As travelers, naturally, they’re all seeking something. A refugee (Randall Scotting), who stowed away on a flight and now can’t leave the terminal, wants a home; Bill and Tina (Joshua Kohl, Karen Vuong) want to revive a stale marriage; two flight attendants (Joseph Lattanzi, Sarah Larsen) just want each other. A pregnant woman (Karin Mushegain) moving overseas with her diplomat husband (Aubrey Allicock) wants confidence she’s doing the right thing; she gets the opera’s hardest-hitting moment, a startlingly bitter soliloquy mourning the freedom-killing commitments of motherhood.

At the other end of the feminist-empowerment spectrum is Sandra (Margaret Gawrysiak), who is desperately awaiting the arrival of her possibly imaginary fiancé — since, at 52, it’s implied, this is her last chance not to die alone. (It’s a dismayingly outdated stereotype for an opera striving so hard to explore contemporary themes.) Completing the airport staff is an immigration officer (Damien Geter) and an air traffic controller (Sharleen Joynt), who gets a highflying and all-too-brief aria that slyly recalls a traditional “mad scene” — a centuries-old operatic convention in which sopranos under emotional stress express it in an acrobatic vocal line. It’s partly shot outside, another example of stage director Brian Staufenbiel’s clever utilization of filming locales all over the museum.

This aria’s a high point of Dove’s splendid score. Its endlessly fascinating propulsion and sparkle headily evoke the exhilaration of flight — particularly in a passage in the middle of Act 1 that depicts a plane’s takeoff in music of daring, riotous energy.

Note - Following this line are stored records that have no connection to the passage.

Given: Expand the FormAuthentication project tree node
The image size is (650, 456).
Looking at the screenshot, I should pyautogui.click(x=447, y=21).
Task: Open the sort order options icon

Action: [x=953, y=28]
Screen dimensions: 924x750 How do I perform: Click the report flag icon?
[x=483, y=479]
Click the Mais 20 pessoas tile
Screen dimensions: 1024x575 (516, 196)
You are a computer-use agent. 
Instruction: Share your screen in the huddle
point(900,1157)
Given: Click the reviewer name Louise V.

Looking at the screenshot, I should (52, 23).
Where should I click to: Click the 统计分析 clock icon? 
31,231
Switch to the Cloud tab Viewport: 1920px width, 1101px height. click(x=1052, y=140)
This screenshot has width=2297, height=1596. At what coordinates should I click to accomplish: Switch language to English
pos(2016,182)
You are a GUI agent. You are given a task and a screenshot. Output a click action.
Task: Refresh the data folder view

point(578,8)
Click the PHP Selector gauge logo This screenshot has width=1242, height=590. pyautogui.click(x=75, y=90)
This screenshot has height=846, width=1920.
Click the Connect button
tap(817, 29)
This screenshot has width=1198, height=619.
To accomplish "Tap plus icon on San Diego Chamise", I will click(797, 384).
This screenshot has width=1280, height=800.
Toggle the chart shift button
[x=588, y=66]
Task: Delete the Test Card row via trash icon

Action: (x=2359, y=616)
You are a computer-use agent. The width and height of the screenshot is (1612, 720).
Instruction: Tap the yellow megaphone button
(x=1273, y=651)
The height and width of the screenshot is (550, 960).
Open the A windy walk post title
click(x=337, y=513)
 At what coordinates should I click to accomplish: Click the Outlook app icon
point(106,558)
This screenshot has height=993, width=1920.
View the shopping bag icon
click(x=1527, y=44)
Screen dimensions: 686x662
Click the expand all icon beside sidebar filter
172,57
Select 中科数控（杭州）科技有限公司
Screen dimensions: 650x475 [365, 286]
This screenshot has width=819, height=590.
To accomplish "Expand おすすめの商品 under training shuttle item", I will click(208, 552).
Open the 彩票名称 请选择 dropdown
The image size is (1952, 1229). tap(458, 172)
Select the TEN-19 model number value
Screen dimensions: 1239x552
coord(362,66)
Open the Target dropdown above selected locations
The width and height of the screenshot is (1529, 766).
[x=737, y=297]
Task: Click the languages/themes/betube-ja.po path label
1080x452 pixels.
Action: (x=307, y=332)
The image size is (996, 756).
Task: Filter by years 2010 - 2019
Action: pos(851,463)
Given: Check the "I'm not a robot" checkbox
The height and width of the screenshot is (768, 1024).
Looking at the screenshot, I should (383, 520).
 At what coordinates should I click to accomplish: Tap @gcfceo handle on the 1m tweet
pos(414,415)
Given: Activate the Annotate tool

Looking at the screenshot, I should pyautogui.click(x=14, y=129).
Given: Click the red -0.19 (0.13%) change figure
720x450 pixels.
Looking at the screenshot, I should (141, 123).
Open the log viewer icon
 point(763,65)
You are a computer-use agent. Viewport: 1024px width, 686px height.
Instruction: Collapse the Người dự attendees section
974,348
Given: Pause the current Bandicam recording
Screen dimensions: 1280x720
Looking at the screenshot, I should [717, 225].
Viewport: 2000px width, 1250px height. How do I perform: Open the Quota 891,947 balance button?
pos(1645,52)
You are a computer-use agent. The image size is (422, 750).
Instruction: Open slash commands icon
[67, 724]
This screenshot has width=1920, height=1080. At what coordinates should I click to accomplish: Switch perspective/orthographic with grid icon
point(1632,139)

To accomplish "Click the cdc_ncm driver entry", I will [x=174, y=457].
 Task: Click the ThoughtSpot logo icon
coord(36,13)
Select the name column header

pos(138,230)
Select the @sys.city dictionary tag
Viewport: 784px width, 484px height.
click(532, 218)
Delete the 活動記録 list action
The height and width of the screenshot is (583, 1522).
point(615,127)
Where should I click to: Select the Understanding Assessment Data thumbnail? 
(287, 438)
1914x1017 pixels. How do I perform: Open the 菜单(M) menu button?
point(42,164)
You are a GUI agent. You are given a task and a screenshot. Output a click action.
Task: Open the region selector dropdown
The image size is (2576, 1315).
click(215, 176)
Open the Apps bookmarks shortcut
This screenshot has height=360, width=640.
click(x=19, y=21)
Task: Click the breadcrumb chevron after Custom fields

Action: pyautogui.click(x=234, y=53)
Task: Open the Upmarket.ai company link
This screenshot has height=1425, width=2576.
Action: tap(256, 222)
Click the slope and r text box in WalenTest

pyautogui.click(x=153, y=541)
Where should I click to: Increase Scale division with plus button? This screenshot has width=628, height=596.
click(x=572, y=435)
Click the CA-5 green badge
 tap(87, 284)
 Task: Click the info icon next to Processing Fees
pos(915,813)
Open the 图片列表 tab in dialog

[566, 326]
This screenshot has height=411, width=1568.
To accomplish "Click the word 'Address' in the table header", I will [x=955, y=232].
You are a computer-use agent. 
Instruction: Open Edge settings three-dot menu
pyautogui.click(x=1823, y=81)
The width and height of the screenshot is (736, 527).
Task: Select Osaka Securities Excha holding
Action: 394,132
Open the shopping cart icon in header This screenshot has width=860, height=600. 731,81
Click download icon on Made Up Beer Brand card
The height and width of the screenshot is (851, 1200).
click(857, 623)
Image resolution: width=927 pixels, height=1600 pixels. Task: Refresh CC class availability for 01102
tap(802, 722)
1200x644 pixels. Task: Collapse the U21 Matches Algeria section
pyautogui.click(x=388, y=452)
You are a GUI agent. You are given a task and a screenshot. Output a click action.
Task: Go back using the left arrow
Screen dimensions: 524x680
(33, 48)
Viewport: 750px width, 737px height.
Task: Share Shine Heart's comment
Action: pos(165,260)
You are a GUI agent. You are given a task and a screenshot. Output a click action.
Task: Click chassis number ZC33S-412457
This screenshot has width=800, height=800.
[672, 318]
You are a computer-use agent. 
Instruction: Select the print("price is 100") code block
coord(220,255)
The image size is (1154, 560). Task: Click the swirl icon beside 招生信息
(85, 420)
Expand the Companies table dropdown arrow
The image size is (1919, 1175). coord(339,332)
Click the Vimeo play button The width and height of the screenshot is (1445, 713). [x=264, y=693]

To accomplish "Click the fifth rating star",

Making a smallish pit ensemble, conducted on the soundtrack by Viswa Subbaraman, sound like a huge one testifies to Dove’s magical orchestral skill; his sense of dramatic timing is less expert, as when the harried diplomatic couple stops to sing a four-minute duet about how they’re about to miss their flight. Yes, details like this matter, considering the production’s otherwise naturalistic approach.

But part of the blame here goes to De Angelis’ libretto, which, sorry to report, is not up to the task on three levels: building characters more than paper-thin, constructing a narrative that pulls you along and makes you care what happens, and providing lyrics as sophisticated and poetic as the music Dove lavishes on them. Awkward phrasing, painfully contrived rhymes and unnecessary repetition constantly kill the mood. Sandra, referring to her outfit, sings, “Do I look conspicuous? I mean, strange … / Should I have worn a less flamboyant range?,” while later Tina lets us know that “I feel a rage raging through me!” Every verbal infelicity yanks you out of the story — and De Angelis’ Sandra, for whom manlessness is presented as a horror equivalent to the refugee’s statelessness, is really an eye-roller.

The music and the staging, though, redeem the production. “Flight” follows other recent offerings (in just the past two years, “The (R)evolution of Steve Jobs,” “The Falling and the Rising,” and “Charlie Parker’s Yardbird”) as yet another gratifying example of Seattle Opera’s commitment to contemporary stories told through compelling music.

Begins streaming at 7 p.m. Friday, April 23, and runs through midnight Sunday, April 25; $35; seattleopera.org. Subscribers have early access, through April 25.